Court OKs Setoff for Payment Municipality Made to Officer

January 23, 2024 / News / Writing and Speaking

By Don R. Sampen, published, Chicago Daily Law Bulletin, January 23, 2024

Over dissent, the 1st District Appellate Court recently held that an automobile policy’s uninsured motorist provision requiring a reduction in benefits for compensation paid to the insured “under” certain laws applied to compensation paid to a police officer pursuant to the City of Chicago’s collective bargaining agreement with the police union.

The case is State Farm Mutual Automobile Insurance Co. v. Arroyo, 2023 IL App (1st) 221057 (Dec. 11). The insurer, State Farm, was represented by Taylor Miller LLC of Chicago. Kennedy Watkins LLC represented the police officer, Richard Arroyo.

Arroyo was injured in an on-duty motor vehicle accident caused by an uninsured motorist. The city of Chicago paid more than $68,000 to his medical providers pursuant to the city’s collective bargaining agreement with the Fraternal Order of Police.

Arroyo made a claim for uninsured motorist benefits under his personal automobile policy with State Farm. The policy provided UM benefits of up to $100,000 per person subject, however, to a setoff provision. That provision required a reduction in benefits for any amount paid the insured “under” various laws, including any workers’ compensation law, pension code, municipal ordinance and disability benefits law.

In response to his claim, State Farm filed the instant declaratory action seeking to reduce the UM coverage by the amount paid by the city. Arroyo counterclaimed, and the trial court granted State Farm’s motion for summary judgment. This appeal followed.

Analysis

In an opinion by Justice Mary Ellen Coghlan, the 1st District affirmed. She observed initially that Chicago’s Municipal Code, section 2-32-1500, authorized the city’s comptroller to pay reasonable medical expenses for police personnel sustaining injuries on the job. That authority was granted pursuant to the Illinois Pension Code, 40 ILCS 5/22-306.

Arroyo argued, however, that while these provisions “authorized” medical payments by the city, the payments did not arise “under” them because they did not mandate payment. Rather, according to Arroyo, the city’s obligation to pay arose only “under” the collective bargaining agreement, which was not referenced in the setoff provision.

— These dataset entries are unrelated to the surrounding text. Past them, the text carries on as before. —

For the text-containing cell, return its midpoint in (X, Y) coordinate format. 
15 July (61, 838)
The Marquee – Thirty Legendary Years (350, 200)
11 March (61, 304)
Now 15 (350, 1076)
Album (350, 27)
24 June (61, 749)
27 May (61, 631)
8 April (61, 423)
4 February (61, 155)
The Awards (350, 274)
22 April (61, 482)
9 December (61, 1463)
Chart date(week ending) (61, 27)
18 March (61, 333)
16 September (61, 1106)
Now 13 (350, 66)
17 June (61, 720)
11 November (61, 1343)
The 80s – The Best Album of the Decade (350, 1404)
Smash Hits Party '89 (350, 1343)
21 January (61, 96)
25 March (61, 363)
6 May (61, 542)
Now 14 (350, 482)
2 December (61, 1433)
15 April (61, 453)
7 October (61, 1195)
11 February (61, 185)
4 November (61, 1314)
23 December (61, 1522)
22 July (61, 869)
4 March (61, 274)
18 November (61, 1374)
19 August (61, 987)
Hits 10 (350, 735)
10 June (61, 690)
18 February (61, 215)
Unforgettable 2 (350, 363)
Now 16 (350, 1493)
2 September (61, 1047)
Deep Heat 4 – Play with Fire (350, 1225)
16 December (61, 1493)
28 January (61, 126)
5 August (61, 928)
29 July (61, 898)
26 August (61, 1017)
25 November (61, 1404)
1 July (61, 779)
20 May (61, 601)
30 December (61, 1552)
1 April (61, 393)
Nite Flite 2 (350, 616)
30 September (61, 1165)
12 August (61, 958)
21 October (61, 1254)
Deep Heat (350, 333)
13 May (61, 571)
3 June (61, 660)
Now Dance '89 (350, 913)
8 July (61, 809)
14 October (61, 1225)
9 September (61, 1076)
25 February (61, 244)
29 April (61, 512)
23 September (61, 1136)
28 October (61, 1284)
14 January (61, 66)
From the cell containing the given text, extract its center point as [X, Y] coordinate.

Coghlan then turned to a dictionary definition of “under” which, she wrote, essentially meant “subject to the authority of.” She reasoned that the collective bargaining obligation to pay was agreed to by the city “subject to the authority of” the Chicago Municipal Code and Illinois Pension Code. The setoff therefore should apply. She also rejected Arroyo’s argument that the term “under” required that the payments be legally mandated.

In further support, Coghlan cited Gillen v. State Farm Mutual Automobile Insurance Co., 215 Ill. 2d 381 (2005). That case involved an earlier version of the State Farm UM policy’s setoff provision. The Supreme Court there found that State Farm was not entitled to a setoff for UM benefits paid to a firefighter because the provision made no reference to the Pension Code.

In so holding, Coghlan viewed the Supreme Court as clarifying that the medical payments in question were “made in accordance with the Pension Code.” And thereafter State Farm amended its policy to include the Pension Code as part of the setoff provision.

The 1st District therefore affirmed in favor of State Farm.

Justice Aurelia Pucinski dissented, arguing that no one had contended that the medical payments came from the city’s pension fund; there was no evidence that the city’s comptroller established a fund for payment; and the collective bargaining agreement is not a law.

Key Point

An uninsured motorist payment provision requiring a setoff for medical payments to the insured made “under” a pension code, municipal ordinance or similar law does not require that the payment be “mandated” by such law.